__Task brief__. Repeat, without any changes, the part of the rows that opens with the very first line and closes with the line containing "point(76,166)". Include both of those lines.

════════════════

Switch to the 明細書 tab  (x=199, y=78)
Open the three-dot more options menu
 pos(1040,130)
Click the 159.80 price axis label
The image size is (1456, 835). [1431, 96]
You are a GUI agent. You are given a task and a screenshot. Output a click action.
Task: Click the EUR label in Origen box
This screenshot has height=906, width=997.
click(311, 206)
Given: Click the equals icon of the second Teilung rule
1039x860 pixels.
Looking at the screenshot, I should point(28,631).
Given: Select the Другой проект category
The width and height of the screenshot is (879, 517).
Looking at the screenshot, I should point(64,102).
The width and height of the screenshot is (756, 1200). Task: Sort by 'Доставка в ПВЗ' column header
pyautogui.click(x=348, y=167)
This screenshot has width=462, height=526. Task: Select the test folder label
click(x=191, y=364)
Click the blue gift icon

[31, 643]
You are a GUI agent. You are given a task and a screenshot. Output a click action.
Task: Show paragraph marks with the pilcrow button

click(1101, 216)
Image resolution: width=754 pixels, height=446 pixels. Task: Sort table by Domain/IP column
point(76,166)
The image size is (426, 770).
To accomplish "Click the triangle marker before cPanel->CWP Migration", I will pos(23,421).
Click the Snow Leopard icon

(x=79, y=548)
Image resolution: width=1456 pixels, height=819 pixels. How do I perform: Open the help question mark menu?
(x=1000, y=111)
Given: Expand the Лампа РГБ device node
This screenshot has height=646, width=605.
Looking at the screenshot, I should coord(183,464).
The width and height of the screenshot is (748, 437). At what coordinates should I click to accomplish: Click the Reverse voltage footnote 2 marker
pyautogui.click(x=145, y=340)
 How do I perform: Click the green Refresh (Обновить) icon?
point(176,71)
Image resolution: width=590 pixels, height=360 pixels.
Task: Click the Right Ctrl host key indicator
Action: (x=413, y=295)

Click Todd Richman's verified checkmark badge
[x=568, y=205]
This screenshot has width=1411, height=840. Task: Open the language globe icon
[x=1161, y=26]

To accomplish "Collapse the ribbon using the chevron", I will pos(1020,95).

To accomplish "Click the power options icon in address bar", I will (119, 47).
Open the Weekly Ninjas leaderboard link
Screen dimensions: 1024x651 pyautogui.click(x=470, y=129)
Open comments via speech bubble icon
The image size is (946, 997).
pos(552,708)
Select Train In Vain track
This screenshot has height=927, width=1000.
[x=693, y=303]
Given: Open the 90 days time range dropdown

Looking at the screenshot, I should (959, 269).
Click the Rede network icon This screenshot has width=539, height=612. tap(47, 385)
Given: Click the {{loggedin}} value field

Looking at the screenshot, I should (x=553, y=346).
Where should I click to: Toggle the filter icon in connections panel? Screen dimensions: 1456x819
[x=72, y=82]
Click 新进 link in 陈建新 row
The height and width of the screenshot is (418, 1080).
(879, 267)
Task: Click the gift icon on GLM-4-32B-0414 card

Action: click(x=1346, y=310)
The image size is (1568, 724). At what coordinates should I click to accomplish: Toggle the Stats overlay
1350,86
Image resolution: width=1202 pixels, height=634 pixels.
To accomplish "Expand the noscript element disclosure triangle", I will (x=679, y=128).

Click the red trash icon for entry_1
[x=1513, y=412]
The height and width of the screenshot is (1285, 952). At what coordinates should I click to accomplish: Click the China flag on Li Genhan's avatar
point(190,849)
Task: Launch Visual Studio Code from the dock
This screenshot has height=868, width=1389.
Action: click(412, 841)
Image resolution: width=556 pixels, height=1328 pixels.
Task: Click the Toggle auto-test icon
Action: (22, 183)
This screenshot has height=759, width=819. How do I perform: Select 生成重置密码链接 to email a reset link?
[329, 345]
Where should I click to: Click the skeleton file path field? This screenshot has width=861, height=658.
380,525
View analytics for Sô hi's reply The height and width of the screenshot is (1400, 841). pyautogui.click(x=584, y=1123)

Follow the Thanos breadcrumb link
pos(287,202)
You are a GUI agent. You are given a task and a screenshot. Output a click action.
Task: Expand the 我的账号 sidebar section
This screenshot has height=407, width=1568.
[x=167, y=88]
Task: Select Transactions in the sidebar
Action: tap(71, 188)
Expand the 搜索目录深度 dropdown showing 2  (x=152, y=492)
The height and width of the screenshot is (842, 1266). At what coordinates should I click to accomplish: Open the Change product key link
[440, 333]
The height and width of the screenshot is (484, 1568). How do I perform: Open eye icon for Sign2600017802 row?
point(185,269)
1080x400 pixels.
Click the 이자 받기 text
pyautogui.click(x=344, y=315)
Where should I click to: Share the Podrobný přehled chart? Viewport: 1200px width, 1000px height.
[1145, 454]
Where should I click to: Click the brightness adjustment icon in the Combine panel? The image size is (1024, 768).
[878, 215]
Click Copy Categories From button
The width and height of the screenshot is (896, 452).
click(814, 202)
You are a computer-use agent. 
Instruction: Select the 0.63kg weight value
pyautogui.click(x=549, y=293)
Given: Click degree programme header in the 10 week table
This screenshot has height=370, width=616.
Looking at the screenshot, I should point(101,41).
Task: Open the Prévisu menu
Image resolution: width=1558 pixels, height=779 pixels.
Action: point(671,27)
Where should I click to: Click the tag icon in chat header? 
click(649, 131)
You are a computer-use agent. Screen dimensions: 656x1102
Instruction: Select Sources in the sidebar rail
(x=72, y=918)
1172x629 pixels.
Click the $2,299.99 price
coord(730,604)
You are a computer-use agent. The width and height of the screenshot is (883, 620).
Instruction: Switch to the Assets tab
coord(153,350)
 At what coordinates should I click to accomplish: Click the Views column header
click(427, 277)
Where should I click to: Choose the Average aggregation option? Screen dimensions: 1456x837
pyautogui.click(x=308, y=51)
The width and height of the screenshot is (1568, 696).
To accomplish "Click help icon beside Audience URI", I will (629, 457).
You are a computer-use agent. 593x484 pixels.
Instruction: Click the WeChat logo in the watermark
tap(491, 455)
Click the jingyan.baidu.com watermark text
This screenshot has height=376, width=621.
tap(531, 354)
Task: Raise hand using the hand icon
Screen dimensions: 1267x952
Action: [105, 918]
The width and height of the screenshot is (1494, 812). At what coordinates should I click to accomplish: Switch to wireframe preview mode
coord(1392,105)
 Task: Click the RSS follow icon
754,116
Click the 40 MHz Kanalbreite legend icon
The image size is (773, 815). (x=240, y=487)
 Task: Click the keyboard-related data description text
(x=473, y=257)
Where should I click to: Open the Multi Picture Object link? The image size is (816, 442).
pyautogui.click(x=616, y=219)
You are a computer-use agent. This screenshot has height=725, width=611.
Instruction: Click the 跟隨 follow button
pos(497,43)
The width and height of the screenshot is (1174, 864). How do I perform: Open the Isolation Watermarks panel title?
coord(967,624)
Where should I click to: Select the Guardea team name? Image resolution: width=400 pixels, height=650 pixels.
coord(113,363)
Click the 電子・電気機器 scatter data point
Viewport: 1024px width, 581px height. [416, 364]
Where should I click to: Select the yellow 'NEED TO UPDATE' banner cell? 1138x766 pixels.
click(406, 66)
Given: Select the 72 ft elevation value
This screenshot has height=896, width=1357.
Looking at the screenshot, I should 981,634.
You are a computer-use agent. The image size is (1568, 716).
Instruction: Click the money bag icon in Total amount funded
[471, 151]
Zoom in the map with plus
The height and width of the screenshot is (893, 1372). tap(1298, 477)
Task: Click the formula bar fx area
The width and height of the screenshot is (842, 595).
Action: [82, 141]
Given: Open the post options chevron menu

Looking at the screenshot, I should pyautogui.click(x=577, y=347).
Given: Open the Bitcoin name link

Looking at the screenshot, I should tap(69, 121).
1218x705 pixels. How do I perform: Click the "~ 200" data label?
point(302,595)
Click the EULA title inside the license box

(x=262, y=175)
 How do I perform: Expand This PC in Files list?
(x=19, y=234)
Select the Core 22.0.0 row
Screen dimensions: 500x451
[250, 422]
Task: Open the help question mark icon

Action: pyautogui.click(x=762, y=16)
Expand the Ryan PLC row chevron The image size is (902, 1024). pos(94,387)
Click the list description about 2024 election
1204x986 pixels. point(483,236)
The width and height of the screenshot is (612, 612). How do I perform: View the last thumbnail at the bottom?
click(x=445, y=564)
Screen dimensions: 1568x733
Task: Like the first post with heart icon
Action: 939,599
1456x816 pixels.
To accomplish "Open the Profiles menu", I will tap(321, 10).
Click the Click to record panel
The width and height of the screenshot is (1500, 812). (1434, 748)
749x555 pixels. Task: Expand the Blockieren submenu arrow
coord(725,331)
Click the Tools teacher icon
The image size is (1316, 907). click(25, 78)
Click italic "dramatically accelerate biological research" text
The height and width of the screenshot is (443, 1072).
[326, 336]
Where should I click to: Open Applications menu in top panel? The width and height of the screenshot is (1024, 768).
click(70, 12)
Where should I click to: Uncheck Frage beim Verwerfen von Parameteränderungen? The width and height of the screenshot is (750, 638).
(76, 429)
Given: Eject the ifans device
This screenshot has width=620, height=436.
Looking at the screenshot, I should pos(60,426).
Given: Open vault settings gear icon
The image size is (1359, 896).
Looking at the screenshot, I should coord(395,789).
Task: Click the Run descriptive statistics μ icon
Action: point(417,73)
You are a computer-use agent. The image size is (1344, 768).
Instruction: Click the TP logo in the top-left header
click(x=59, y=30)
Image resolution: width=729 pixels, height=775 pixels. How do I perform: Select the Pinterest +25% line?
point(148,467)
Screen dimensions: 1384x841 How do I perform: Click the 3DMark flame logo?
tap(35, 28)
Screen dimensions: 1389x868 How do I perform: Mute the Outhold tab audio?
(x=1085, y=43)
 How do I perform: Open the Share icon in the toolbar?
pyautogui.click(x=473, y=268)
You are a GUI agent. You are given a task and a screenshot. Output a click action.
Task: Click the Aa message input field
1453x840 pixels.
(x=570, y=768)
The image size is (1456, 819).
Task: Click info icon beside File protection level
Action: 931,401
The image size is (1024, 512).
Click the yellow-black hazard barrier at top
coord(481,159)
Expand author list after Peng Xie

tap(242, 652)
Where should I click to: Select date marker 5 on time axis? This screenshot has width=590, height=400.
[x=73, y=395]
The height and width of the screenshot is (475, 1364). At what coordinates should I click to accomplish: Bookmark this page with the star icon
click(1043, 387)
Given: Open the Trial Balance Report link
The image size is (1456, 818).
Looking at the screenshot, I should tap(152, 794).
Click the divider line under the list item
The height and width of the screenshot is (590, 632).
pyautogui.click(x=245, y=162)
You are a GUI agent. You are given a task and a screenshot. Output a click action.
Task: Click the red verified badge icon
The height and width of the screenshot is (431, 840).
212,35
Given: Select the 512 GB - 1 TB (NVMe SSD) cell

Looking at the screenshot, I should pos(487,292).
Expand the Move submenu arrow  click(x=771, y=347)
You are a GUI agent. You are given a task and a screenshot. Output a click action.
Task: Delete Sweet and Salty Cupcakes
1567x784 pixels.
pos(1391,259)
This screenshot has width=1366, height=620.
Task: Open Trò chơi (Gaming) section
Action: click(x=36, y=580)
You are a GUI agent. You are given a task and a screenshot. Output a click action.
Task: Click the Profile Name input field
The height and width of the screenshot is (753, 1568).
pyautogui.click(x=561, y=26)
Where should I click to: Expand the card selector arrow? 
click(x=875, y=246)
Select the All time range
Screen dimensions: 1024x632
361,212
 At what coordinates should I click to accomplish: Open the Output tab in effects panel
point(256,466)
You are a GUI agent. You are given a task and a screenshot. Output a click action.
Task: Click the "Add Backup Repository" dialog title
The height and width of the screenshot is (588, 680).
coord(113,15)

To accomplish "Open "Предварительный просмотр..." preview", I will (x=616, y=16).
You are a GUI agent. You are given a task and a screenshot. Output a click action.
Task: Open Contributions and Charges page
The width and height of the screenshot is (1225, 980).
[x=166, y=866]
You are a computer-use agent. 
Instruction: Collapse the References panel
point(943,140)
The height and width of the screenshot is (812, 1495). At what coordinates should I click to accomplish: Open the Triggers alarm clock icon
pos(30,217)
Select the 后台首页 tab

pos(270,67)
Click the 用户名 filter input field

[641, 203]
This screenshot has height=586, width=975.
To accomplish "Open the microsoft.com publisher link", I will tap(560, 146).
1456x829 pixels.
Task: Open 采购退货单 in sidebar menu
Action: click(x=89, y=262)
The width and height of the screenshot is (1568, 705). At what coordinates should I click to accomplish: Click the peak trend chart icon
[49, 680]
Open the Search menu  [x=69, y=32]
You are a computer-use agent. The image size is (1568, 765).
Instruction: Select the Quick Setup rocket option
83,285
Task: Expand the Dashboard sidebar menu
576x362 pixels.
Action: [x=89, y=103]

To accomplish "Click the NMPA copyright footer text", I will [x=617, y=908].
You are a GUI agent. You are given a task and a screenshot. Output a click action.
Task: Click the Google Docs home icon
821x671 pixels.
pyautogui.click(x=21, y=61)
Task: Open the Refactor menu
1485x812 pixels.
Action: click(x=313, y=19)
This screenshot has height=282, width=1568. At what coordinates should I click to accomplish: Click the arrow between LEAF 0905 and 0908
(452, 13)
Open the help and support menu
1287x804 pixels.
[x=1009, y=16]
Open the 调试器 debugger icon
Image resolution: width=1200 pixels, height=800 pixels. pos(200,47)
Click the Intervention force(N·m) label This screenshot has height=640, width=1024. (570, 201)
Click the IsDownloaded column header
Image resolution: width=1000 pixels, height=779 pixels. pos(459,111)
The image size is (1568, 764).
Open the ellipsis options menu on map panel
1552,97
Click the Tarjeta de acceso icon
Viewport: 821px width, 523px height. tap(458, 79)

════════════════

__Result of the task__.
Switch to the 明細書 tab  (x=199, y=78)
Open the three-dot more options menu
 pos(1040,130)
Click the 159.80 price axis label
The image size is (1456, 835). [1431, 96]
You are a GUI agent. You are given a task and a screenshot. Output a click action.
Task: Click the EUR label in Origen box
This screenshot has height=906, width=997.
click(311, 206)
Given: Click the equals icon of the second Teilung rule
1039x860 pixels.
Looking at the screenshot, I should point(28,631).
Given: Select the Другой проект category
The width and height of the screenshot is (879, 517).
Looking at the screenshot, I should point(64,102).
The width and height of the screenshot is (756, 1200). Task: Sort by 'Доставка в ПВЗ' column header
pyautogui.click(x=348, y=167)
This screenshot has width=462, height=526. Task: Select the test folder label
click(x=191, y=364)
Click the blue gift icon

[31, 643]
You are a GUI agent. You are given a task and a screenshot. Output a click action.
Task: Show paragraph marks with the pilcrow button

click(1101, 216)
Image resolution: width=754 pixels, height=446 pixels. Task: Sort table by Domain/IP column
point(76,166)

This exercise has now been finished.